Response 2: We thank the Reviewer for these valuable comments. As the Reviewer pointed out, the checkpoint involved in the regulation of mitochondrial fusion are: mitofusin 1 and 2 (Mfn1 and Mfn2) and OPA1. Mitochondrial fusion is a two step process, where the outer and inner mitochondrial membranes fuse by separate events  which can be explained by the mitochondrial sublocalization of Mfn1, Mfn2 and OPA1. Mfn1 and Mfn2 are located in the outer mitochondrial membrane, where they can regulate the outer membrane fusion, and OPA1 is located in the inner mitochondrial membrane, where it can regulate the inner membrane fusion[1, 2]. In bovine SCNT embryo experiments, it has been confirmed that Mfn1 can positively promote the development of cloned embryos[3]. Therefore, we focused our study on the regulation of Mfn1. Most recently, it was found that another molecular protein, Miro1, cooperates with mitochondrial fusion protein, as an inhibitory regulator of MFN at elevated mitochondrial Ca2+ levels[4]. This provides a good reference for us to further study the mechanism of mitochondrial fusion proteins. As the Reviewer pointed out, if mitochondrial function could be restored by some alternate means, like supplementation with ATP or antioxidants? This is indeed a good question. As far as we know, mitochondria undergo morphological changes in the early embryonic stage which regulated by the Mfn1 gene, and this morphological change would lead to changes in mitochondrial metabolic capacity. The metabolites affect the epigenetic modification of chromosomes to regulate gene expression[5, 6]. Therefore, it is an interesting question whether the additive will change the function of mitochondria and then regulate the expression of genes, and it is worth exploring in our follow-up experimental studies.

 

Point 3: Since both Mfn1 and Mfn2 genes were downregulated, it would be more appropriate if both Mfn1 and Mfn2 genes were targetted for the overexpression experiments.

 

Response 3: We thank the reviewer for these valuable comments. As the reviewer pointed out, qPCR ananlysis show that both Mfn1 and Mfn2 genes were downregulated in O-B iSCNT embryos in our experiment. However, we found that the Mfn2 protein was not significantly different between B-B and O-B embryos by immunofluorescence assays (shown in Figure S1), so we focused on the Mfn1 gene in the further .study of our manuscript.The reviewer's suggestion provides a good idea for our future reseach.

 

 

 

 

Figure S1. The immunofluorescence staining(A) and the fluorescence intensity profiles analysis（B）of Mfn1 and Mfn2 gene in IVF, B-B and O-B SCNT embryos at 8-cell stages.

 

References

1. Zorzano, A.; Liesa, M.; Sebastian, D.; Segales, J.; Palacin, M., Mitochondrial fusion proteins: dual regulators of morphology and metabolism.

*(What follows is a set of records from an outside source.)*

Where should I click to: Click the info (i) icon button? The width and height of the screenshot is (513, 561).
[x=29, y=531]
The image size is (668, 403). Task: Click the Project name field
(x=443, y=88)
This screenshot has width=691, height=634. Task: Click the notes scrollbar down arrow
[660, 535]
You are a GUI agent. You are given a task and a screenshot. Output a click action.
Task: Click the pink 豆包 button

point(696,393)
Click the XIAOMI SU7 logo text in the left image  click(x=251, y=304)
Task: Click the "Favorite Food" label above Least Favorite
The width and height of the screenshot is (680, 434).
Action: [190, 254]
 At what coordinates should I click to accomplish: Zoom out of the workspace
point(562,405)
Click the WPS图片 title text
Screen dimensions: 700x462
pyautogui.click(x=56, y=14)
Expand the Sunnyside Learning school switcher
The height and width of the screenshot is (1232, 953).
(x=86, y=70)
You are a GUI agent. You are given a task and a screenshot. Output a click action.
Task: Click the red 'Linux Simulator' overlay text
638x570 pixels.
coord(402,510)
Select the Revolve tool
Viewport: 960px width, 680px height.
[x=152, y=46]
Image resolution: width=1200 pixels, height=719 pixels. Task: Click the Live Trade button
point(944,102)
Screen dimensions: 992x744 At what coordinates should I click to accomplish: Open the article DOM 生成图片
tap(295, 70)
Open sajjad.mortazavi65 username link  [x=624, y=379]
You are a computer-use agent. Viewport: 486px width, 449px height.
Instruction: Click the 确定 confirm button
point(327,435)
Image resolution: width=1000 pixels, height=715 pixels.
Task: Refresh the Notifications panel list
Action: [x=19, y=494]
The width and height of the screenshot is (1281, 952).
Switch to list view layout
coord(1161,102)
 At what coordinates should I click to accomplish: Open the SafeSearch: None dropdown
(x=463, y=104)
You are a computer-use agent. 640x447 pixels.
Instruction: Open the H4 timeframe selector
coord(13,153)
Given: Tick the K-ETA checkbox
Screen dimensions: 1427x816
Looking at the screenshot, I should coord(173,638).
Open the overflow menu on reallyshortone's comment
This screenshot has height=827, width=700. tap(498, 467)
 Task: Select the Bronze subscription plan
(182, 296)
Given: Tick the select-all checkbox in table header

Seminars in cell & developmental biology 2010, 21, (6), 566-74.
2. Malka, F.; Guillery, O.; Cifuentes-Diaz, C.; Guillou, E.; Belenguer, P.; Lombes, A.; Rojo, M., Separate fusion of outer and inner mitochondrial membranes. EMBO reports 2005, 6, (9), 853-9.
3. Hua, S.; Zhang, H.; Song, Y. K.; Li, R. Z.; Liu, J.; Wang, Y. S.; Quan, F. S.; Zhang, Y., High expression of Mfn1 promotes early development of bovine SCNT embryos: Improvement of mitochondrial membrane potential and oxidative metabolism. Mitochondrion 2012, 12, (2), 320-327.
4. Fatiga, F. F.; Wang, L. J.; Hsu, T.; Capuno, J. I.; Fu, C. Y., Miro1 functions as an inhibitory regulator of MFN at elevated mitochondrial Ca2+ levels. J Cell Biochem 2021, 122, (12), 1848-1862.
5. Zhang, J.; Zhao, J.; Dahan, P.; Lu, V.; Zhang, C.; Li, H.; Teitell, M. A., Metabolism in Pluripotent Stem Cells and Early Mammalian Development. Cell metabolism 2018, 27, (2), 332-338.
6. Nagaraj, R.; Sharpley, M. S.; Chi, F.; Braas, D.; Zhou, Y.; Kim, R.; Clark, A. T.; Banerjee, U., Nuclear Localization of Mitochondrial TCA Cycle Enzymes as a Critical Step in Mammalian Zygotic Genome Activation. Cell 2017, 168, (1-2), 210-223 e11.

Author Response File: Author Response.pdf

Round 2

Reviewer 1 Report

A revised manuscript has fulfilled the question of the reviewer. now it is suitable for publication.